### Directive
Copy out everything from the line containing "You are a GUI" down to the end of the lines below, with no change to their wording, and leave the pictures out.

--

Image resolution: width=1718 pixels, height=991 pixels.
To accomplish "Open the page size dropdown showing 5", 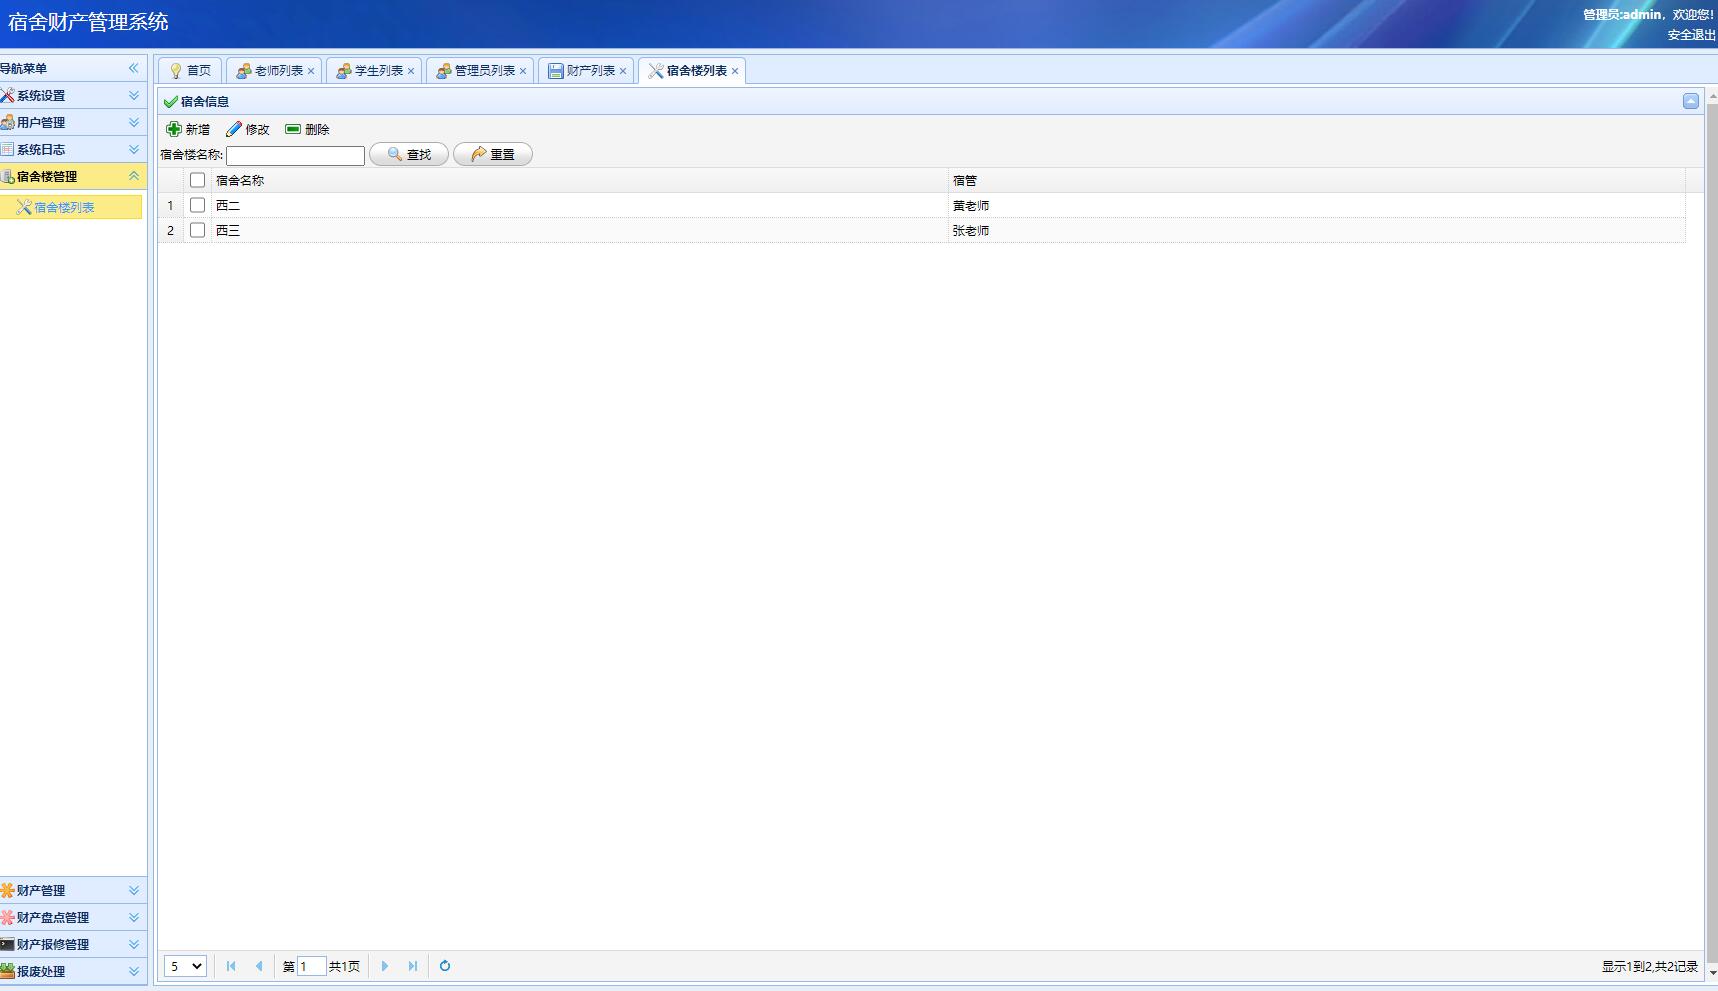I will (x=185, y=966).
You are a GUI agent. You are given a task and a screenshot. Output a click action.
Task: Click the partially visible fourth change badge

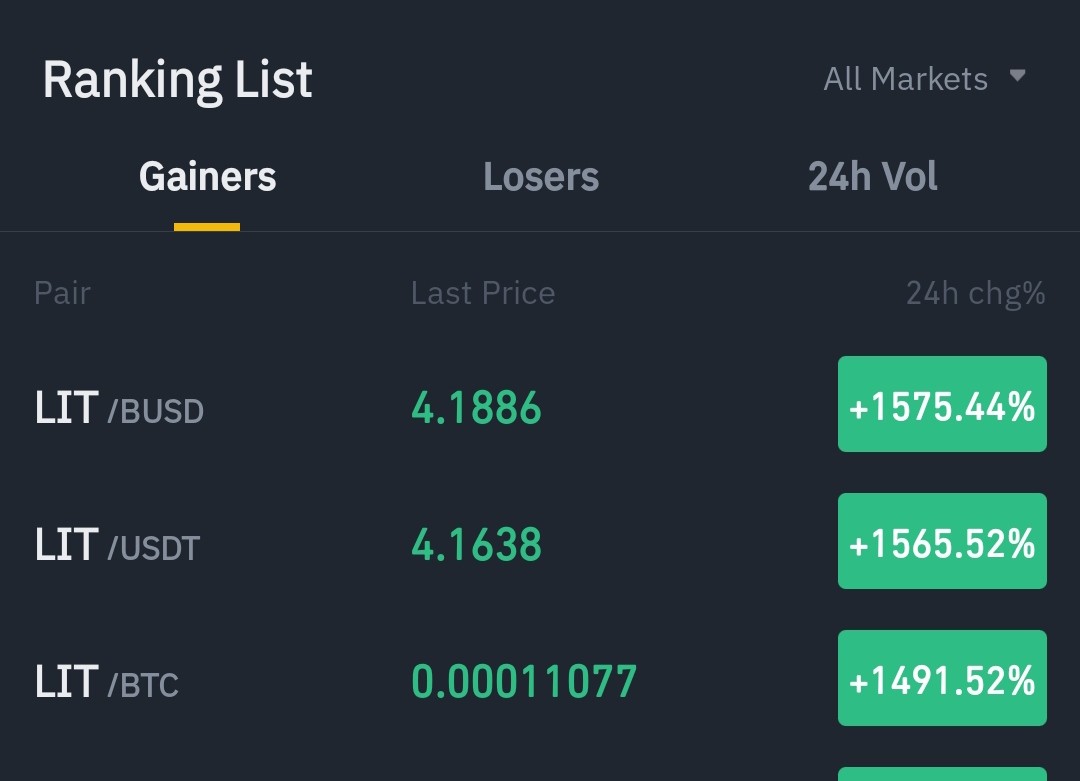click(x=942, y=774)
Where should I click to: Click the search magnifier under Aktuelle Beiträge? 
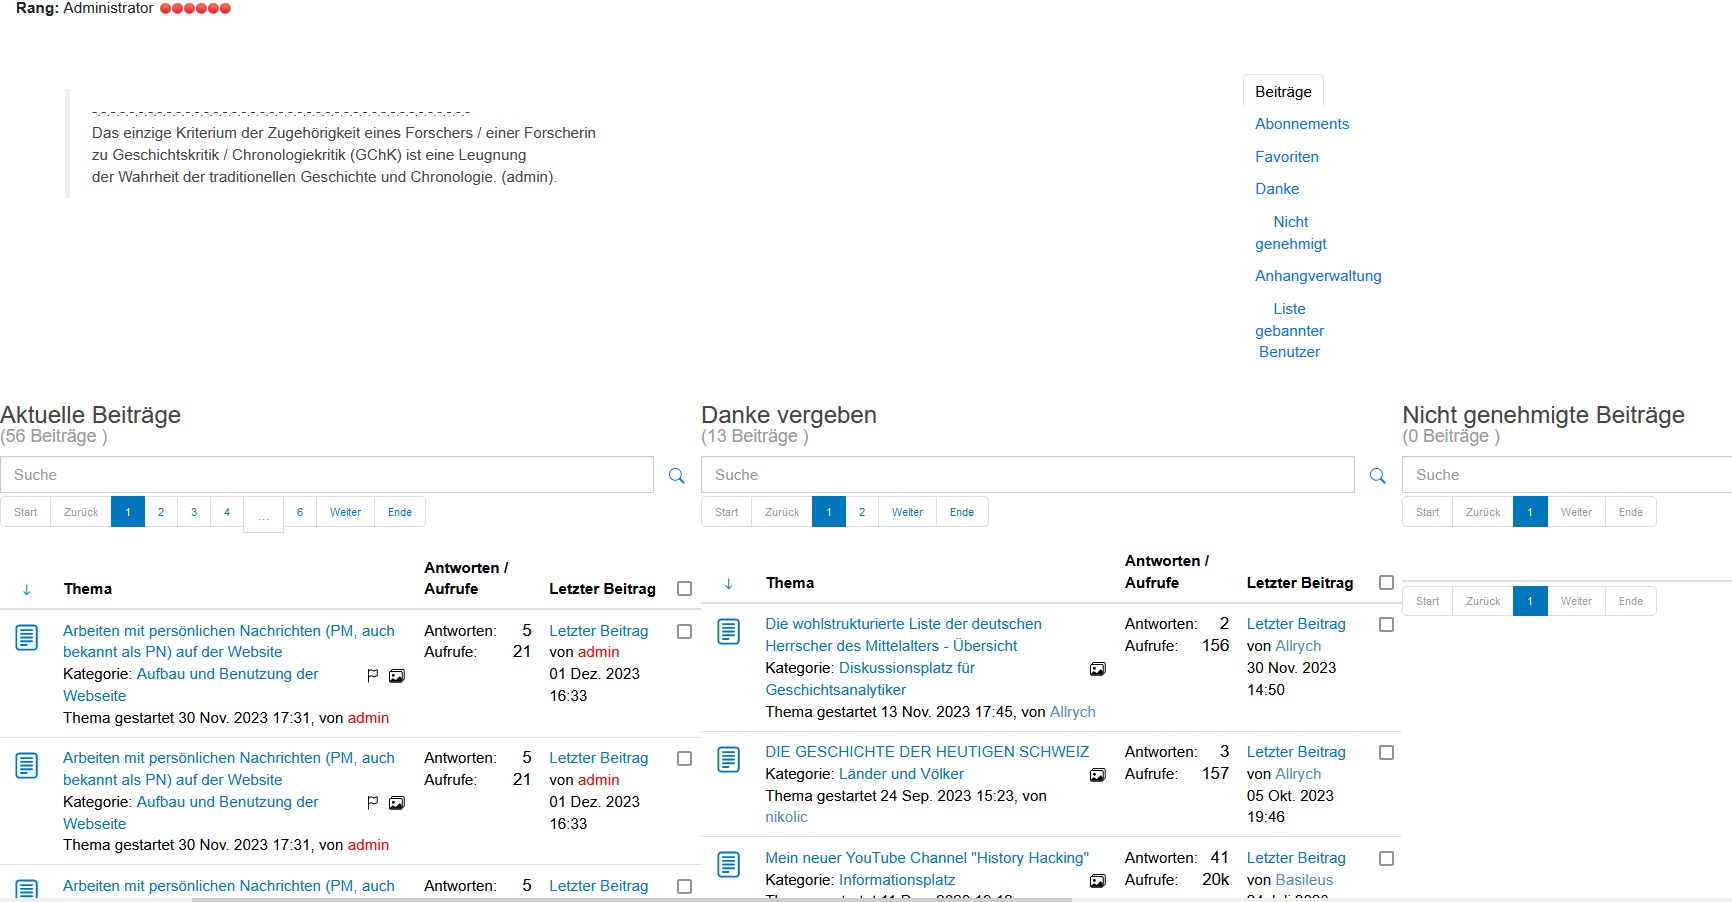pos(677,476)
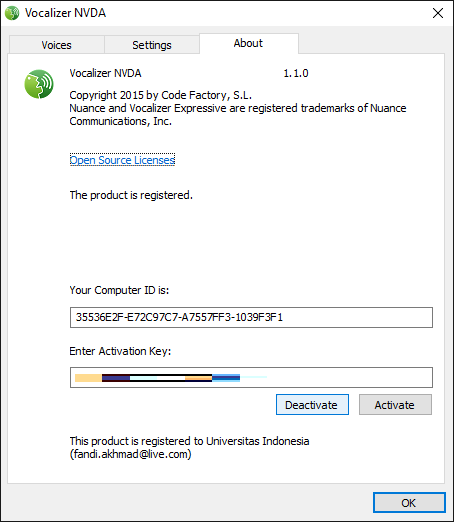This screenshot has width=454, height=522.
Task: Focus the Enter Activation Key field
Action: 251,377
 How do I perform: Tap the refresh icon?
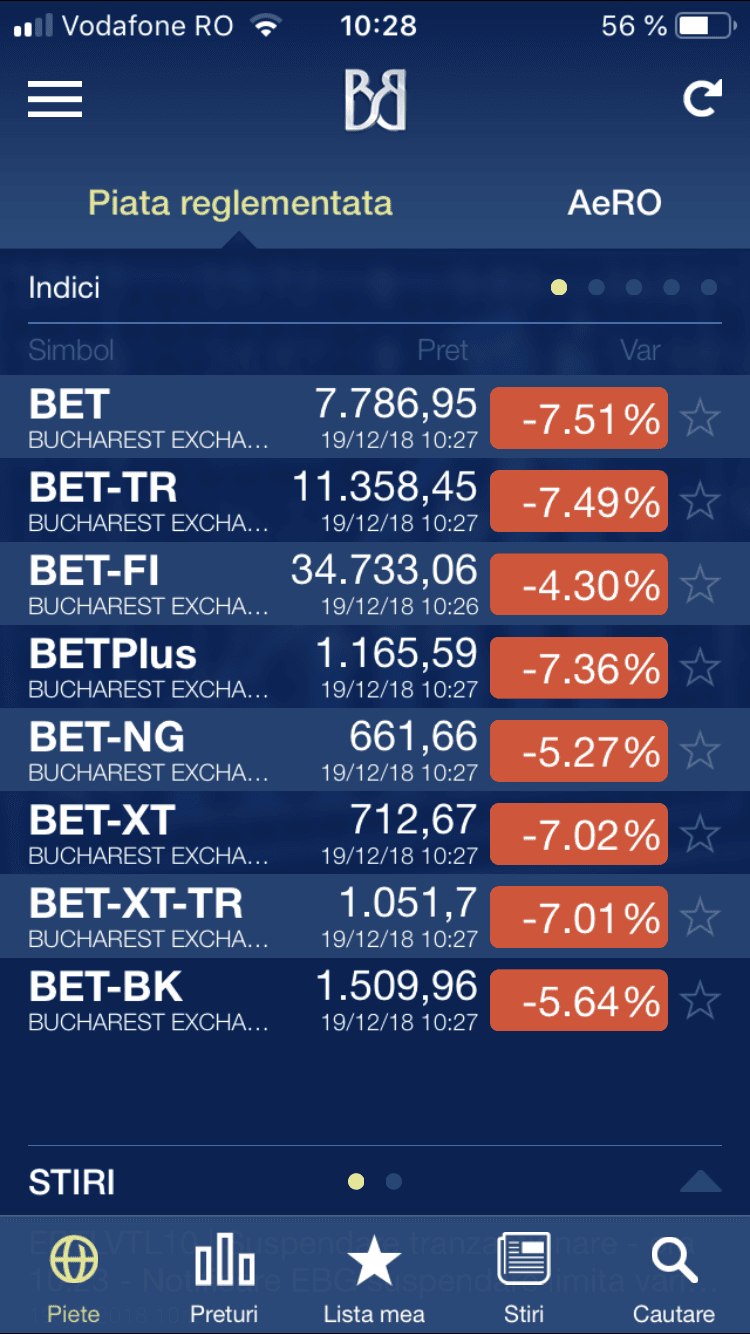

--

### The solution
You are a GUI agent. You are given a task and a screenshot. Output a click action.
Task: Click the partially visible fourth change badge

click(x=942, y=774)
Where should I click to: Click the search magnifier under Aktuelle Beiträge? 
pos(677,476)
This screenshot has width=454, height=522.
Task: Focus the Enter Activation Key field
Action: 251,377
 How do I perform: Tap the refresh icon?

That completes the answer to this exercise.